▶ _WHAT YOU ARE ASKED TO DO_: An exact, complete copy of the entries that follow is needed.
── DATA SHOWN
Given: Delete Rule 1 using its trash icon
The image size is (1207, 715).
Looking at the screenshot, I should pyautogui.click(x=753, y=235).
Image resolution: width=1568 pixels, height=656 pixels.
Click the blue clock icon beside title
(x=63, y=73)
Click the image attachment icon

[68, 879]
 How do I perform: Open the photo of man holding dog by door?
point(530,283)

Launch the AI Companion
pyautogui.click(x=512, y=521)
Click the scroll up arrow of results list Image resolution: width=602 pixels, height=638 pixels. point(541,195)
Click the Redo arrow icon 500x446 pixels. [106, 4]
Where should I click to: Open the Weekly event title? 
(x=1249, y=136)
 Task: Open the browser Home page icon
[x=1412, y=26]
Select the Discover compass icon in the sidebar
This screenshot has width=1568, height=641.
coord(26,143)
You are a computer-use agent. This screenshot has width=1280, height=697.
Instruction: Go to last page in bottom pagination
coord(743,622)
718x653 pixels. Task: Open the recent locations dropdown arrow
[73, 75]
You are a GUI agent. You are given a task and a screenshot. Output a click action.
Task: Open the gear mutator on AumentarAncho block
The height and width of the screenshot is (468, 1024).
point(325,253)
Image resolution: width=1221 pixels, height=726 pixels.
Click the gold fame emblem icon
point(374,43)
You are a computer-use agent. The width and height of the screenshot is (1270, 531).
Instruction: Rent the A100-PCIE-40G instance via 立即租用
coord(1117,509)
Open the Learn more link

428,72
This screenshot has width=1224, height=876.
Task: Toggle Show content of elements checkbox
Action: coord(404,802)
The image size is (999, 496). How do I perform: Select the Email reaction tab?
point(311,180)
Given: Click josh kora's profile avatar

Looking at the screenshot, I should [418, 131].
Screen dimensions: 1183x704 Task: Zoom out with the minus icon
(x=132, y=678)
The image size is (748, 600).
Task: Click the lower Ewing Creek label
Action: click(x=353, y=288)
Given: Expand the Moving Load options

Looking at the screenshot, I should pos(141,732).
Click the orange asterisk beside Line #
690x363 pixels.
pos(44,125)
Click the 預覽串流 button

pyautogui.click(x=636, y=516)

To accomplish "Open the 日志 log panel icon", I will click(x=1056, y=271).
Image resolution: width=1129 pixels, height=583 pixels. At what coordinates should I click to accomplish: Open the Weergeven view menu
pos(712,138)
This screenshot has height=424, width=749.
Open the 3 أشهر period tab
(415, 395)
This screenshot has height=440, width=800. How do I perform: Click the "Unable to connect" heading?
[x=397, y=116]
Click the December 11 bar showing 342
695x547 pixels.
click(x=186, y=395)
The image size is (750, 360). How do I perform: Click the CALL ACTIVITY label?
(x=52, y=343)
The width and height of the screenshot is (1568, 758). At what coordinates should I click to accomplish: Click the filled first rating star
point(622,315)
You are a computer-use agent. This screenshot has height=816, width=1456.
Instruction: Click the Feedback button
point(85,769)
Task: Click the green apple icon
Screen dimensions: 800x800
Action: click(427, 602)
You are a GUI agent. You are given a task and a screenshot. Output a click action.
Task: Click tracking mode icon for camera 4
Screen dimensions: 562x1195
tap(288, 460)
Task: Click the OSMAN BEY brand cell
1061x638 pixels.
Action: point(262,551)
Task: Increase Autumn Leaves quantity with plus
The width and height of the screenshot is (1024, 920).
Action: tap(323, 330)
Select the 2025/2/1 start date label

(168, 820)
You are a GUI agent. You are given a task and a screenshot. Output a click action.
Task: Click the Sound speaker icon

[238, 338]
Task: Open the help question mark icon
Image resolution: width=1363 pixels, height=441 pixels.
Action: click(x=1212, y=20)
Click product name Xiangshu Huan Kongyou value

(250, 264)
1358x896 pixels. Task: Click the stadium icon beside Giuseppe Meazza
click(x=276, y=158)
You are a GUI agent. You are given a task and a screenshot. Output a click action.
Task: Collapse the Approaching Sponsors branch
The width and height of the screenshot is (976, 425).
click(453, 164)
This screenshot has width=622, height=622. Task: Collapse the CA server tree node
────
▶ _EXERCISE RESPONSE_:
Given: Delete Rule 1 using its trash icon
The image size is (1207, 715).
Looking at the screenshot, I should pyautogui.click(x=753, y=235).
Image resolution: width=1568 pixels, height=656 pixels.
Click the blue clock icon beside title
(x=63, y=73)
Click the image attachment icon

[68, 879]
 How do I perform: Open the photo of man holding dog by door?
point(530,283)

Launch the AI Companion
pyautogui.click(x=512, y=521)
Click the scroll up arrow of results list Image resolution: width=602 pixels, height=638 pixels. point(541,195)
Click the Redo arrow icon 500x446 pixels. [106, 4]
Where should I click to: Open the Weekly event title? 
(x=1249, y=136)
 Task: Open the browser Home page icon
[x=1412, y=26]
Select the Discover compass icon in the sidebar
This screenshot has width=1568, height=641.
coord(26,143)
You are a computer-use agent. This screenshot has width=1280, height=697.
Instruction: Go to last page in bottom pagination
coord(743,622)
718x653 pixels. Task: Open the recent locations dropdown arrow
[73, 75]
You are a GUI agent. You are given a task and a screenshot. Output a click action.
Task: Open the gear mutator on AumentarAncho block
The height and width of the screenshot is (468, 1024).
point(325,253)
Image resolution: width=1221 pixels, height=726 pixels.
Click the gold fame emblem icon
point(374,43)
You are a computer-use agent. The width and height of the screenshot is (1270, 531).
Instruction: Rent the A100-PCIE-40G instance via 立即租用
coord(1117,509)
Open the Learn more link

428,72
This screenshot has width=1224, height=876.
Task: Toggle Show content of elements checkbox
Action: coord(404,802)
The image size is (999, 496). How do I perform: Select the Email reaction tab?
point(311,180)
Given: Click josh kora's profile avatar

Looking at the screenshot, I should [418, 131].
Screen dimensions: 1183x704 Task: Zoom out with the minus icon
(x=132, y=678)
The image size is (748, 600).
Task: Click the lower Ewing Creek label
Action: click(x=353, y=288)
Given: Expand the Moving Load options

Looking at the screenshot, I should pos(141,732).
Click the orange asterisk beside Line #
690x363 pixels.
pos(44,125)
Click the 預覽串流 button

pyautogui.click(x=636, y=516)

To accomplish "Open the 日志 log panel icon", I will click(x=1056, y=271).
Image resolution: width=1129 pixels, height=583 pixels. At what coordinates should I click to accomplish: Open the Weergeven view menu
pos(712,138)
This screenshot has height=424, width=749.
Open the 3 أشهر period tab
(415, 395)
This screenshot has height=440, width=800. How do I perform: Click the "Unable to connect" heading?
[x=397, y=116]
Click the December 11 bar showing 342
695x547 pixels.
click(x=186, y=395)
The image size is (750, 360). How do I perform: Click the CALL ACTIVITY label?
(x=52, y=343)
The width and height of the screenshot is (1568, 758). At what coordinates should I click to accomplish: Click the filled first rating star
point(622,315)
You are a computer-use agent. This screenshot has height=816, width=1456.
Instruction: Click the Feedback button
point(85,769)
Task: Click the green apple icon
Screen dimensions: 800x800
Action: click(427, 602)
You are a GUI agent. You are given a task and a screenshot. Output a click action.
Task: Click tracking mode icon for camera 4
Screen dimensions: 562x1195
tap(288, 460)
Task: Click the OSMAN BEY brand cell
1061x638 pixels.
Action: point(262,551)
Task: Increase Autumn Leaves quantity with plus
The width and height of the screenshot is (1024, 920).
Action: tap(323, 330)
Select the 2025/2/1 start date label

(168, 820)
You are a GUI agent. You are given a task and a screenshot. Output a click action.
Task: Click the Sound speaker icon

[238, 338]
Task: Open the help question mark icon
Image resolution: width=1363 pixels, height=441 pixels.
Action: click(x=1212, y=20)
Click product name Xiangshu Huan Kongyou value

(250, 264)
1358x896 pixels. Task: Click the stadium icon beside Giuseppe Meazza
click(x=276, y=158)
You are a GUI agent. You are given a task and a screenshot. Output a click action.
Task: Collapse the Approaching Sponsors branch
The width and height of the screenshot is (976, 425).
click(453, 164)
This screenshot has width=622, height=622. Task: Collapse the CA server tree node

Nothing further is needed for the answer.